I have always been fond of the surrealists, including André Breton, shown above from an article concerning the current inflated value of his manuscripts. Several news items this week discussed a sale at Sotheby's yesterday of nine of these. All noted the surreal nature of their present high value, which is so at odds with their contents. A French collector, Gérard Lhéritier, founder of the privately-owned Museum of Letters and Manuscripts in Paris, purchased all of these documents for €3.2 million -- around $5 million. I believe that the actual auction price was quite a bit more than predicted, in fact.
Irony, iconoclasm, lack of respect for the conventionally "great," disparaging the tight links between art and money, and nonconformity naturally dominated quite a few of these documents. I love a situation filled with contradictions such as this. It's totally amusing.
I like to think that my Mona Lisa interests and collections are influenced by some of the absurdist approaches to art that originated in the 1920s. I believe that Jean Margat, who invented the term Jocondologie in an important issue of Bizarre (right) was still reflecting some of these ideas in the 1950s.
Besides making art of various sorts, surrealists were taken with the idea of a "manifesto" -- a document that laid out some principles of art and self-expression and usually decried the capitalist use of art and giving it a value in mere money. An early example -- perhaps the first -- is Breton's Surrealist Manifesto, written in 1924, included in yesterday's sale. A comment by Kevin Jackson, from the Guardian: "The true offense [of this sale] lies in the way in which sneaky old capitalism, once again, has so ingeniously taken a movement aimed at its violent destruction and turned it into luxury goods."

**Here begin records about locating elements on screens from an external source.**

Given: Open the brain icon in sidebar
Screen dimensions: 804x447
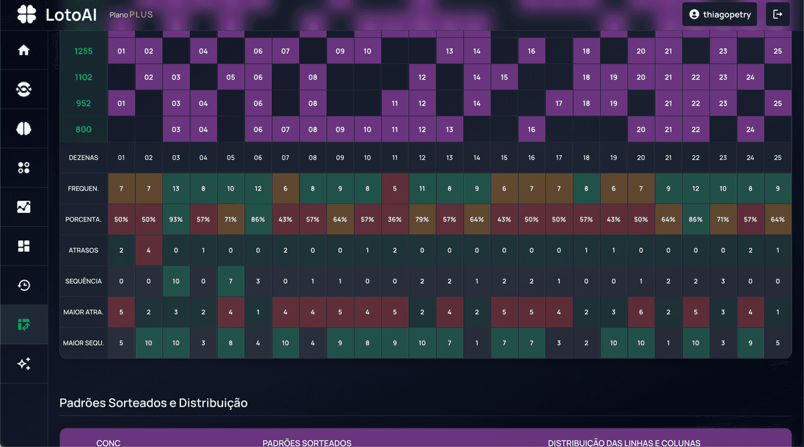Looking at the screenshot, I should coord(24,128).
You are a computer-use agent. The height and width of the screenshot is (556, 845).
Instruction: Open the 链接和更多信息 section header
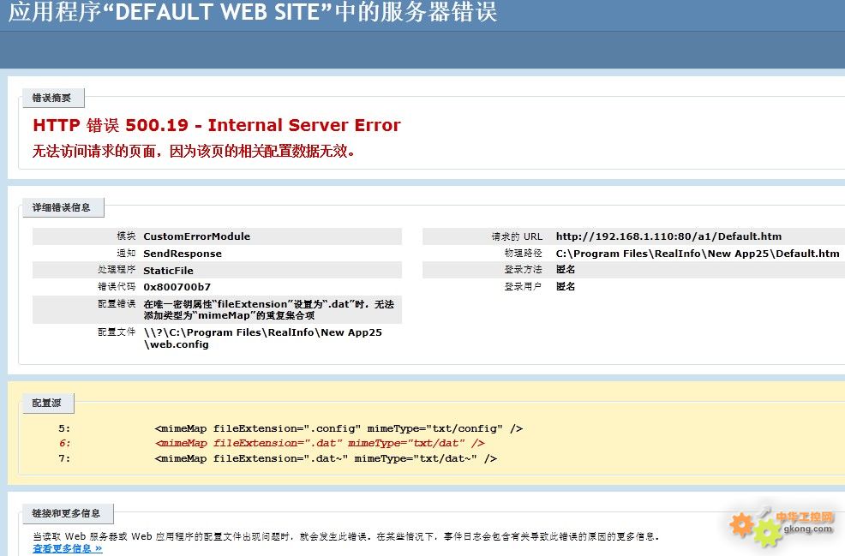[66, 513]
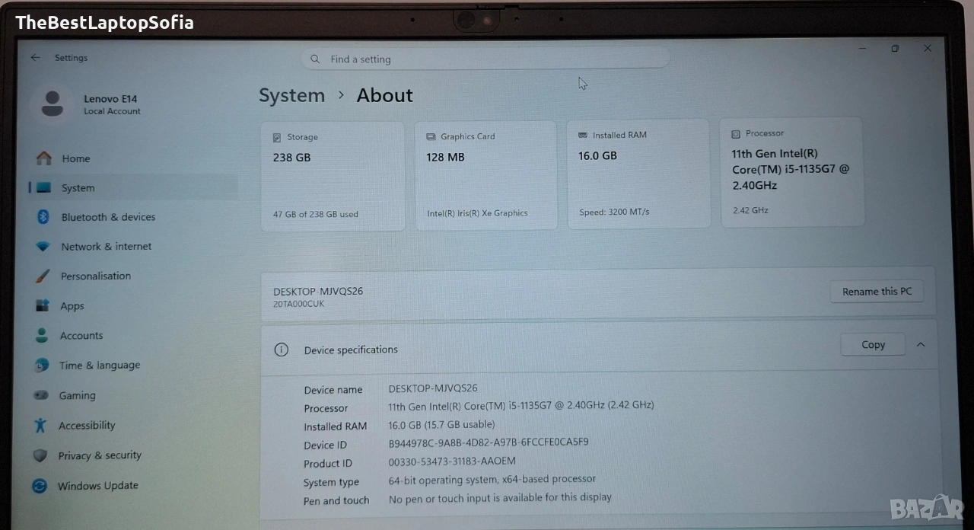Click the Personalisation paintbrush icon
The image size is (974, 530).
[43, 276]
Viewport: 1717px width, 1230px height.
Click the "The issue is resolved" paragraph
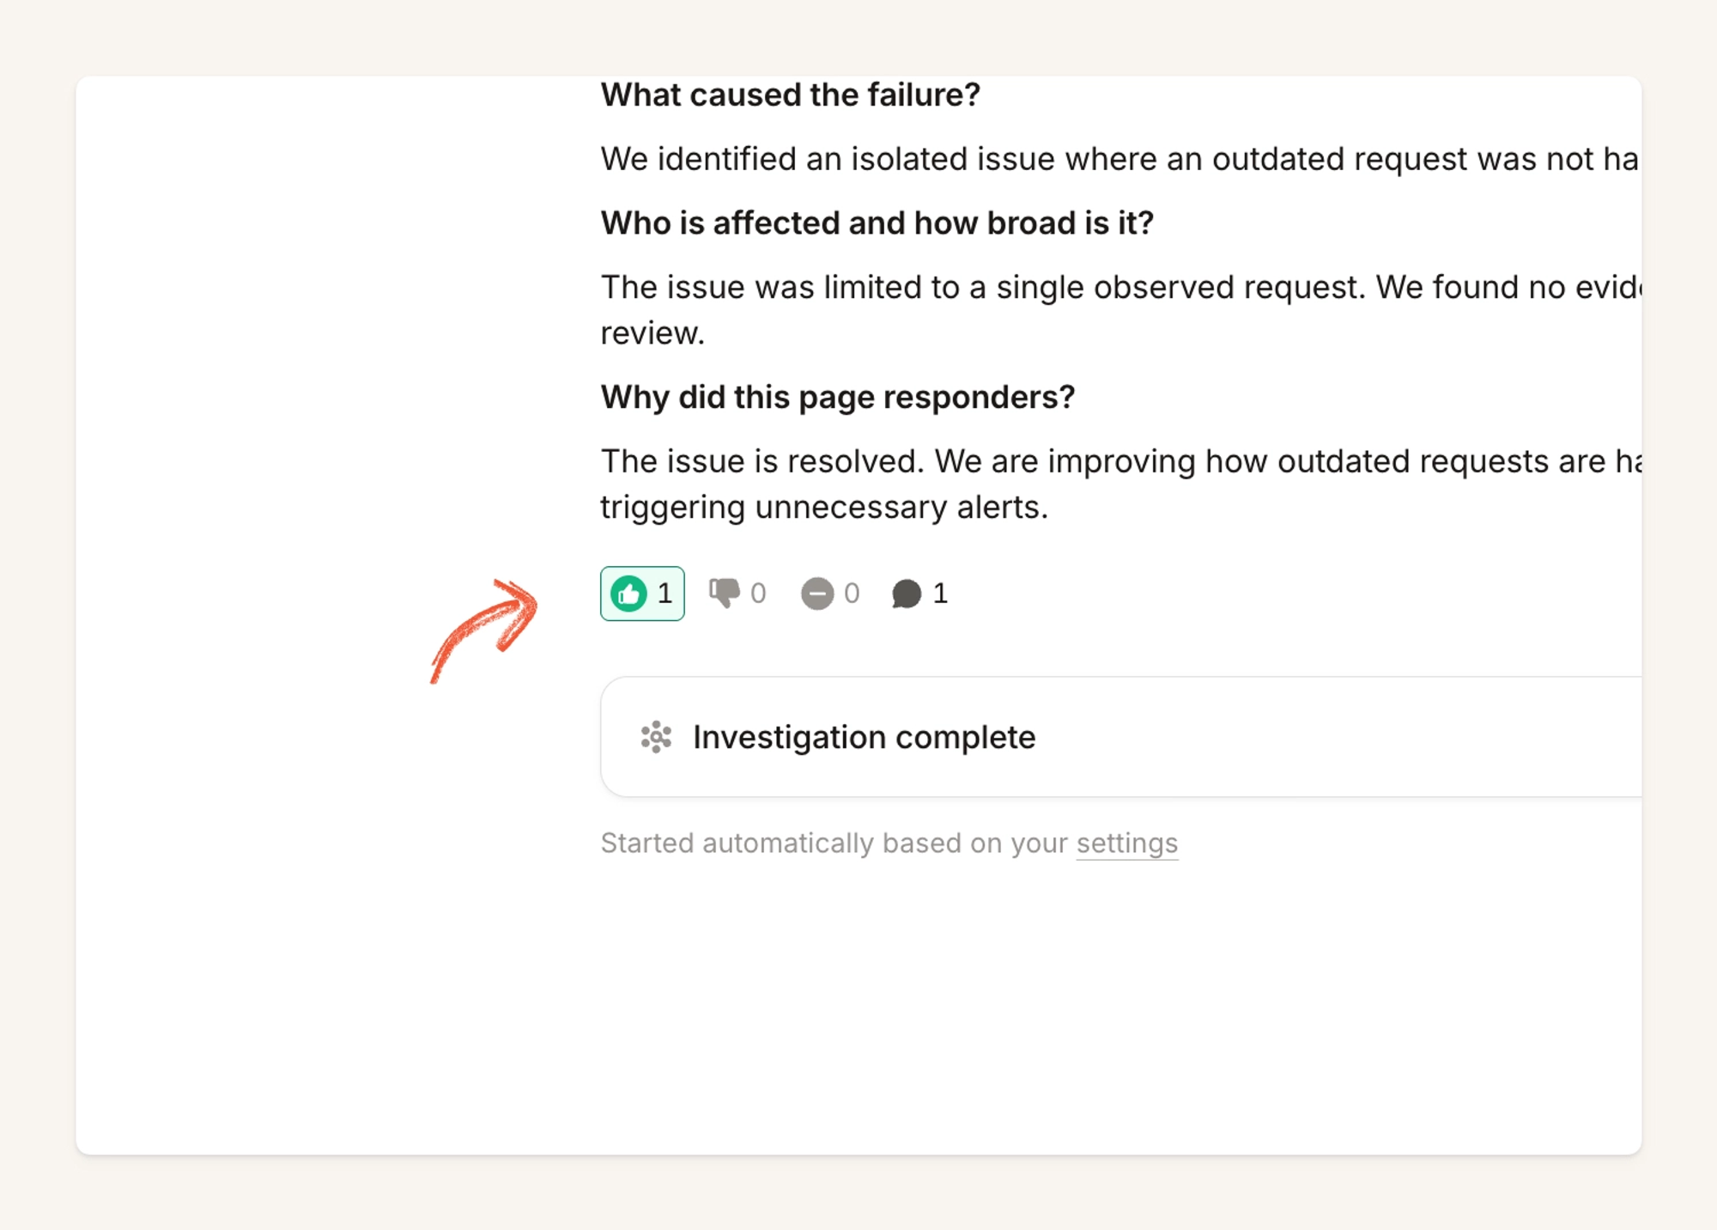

And of course the political manifesto is a concept that both preceded and followed the early 20th century art movements. I recently blogged about a related document, from the Futurists, a related art movement of that era. Who could forget The Communist Manifesto from the previous century? Who remembers the S.C.U.M Manifesto by Valerie Solanis, which appeared in the 1960s or 1970s some time. (S.C.U.M. as most people have probably forgotten if they ever knew, stands for "Society for Cutting Up Men" and was an outlier in the Feminist movement, which had other slightly saner manifesto writers among its adherents as well. But I digress from Surrealism.)
From the Independent, dated May 20: "Breton (1896-1966) preached, and practised, an 'instant' approach to art and thought which rejected the conventional idea of enduring value. He might well have rejected as an absurdity the idea of paying an estimated €500,000 (£400,000) for his hand-written and illustrated 21-page argument for 'uncontrolled' art."
Besides the surrealists, I also love Dada, an allied movement (though distinguished profoundly by the theoreticians and manifesto writers). Man Ray and Marcel Duchamp, early Dadaists, later re-made their earlier disposable artworks, such as L.H.O.O.Q. or Mona Lisa with a mustache, and the famous urinal titled R.Mutt. In case you are new to this, L.H.O.O.Q. pronounced letter-by-letter in French is an off-color pun, contributing to Dada view of the concept of a masterpiece and of Mona Lisa worship. Just my thing.
After first throwing things away, Duchamp and Ray made sure that museums and galleries had ample works to display. In old age, they changed their minds about money, it seems. Breton may never have done any such thing, but time has done the job.
Just one absurd thing: publication of the many photos of surrealists inspired by news of the sale of Breton's papers show that these extreme non-conformist art experimentalists seemed virtually always to wear a suit and tie. Wow, times change don't they?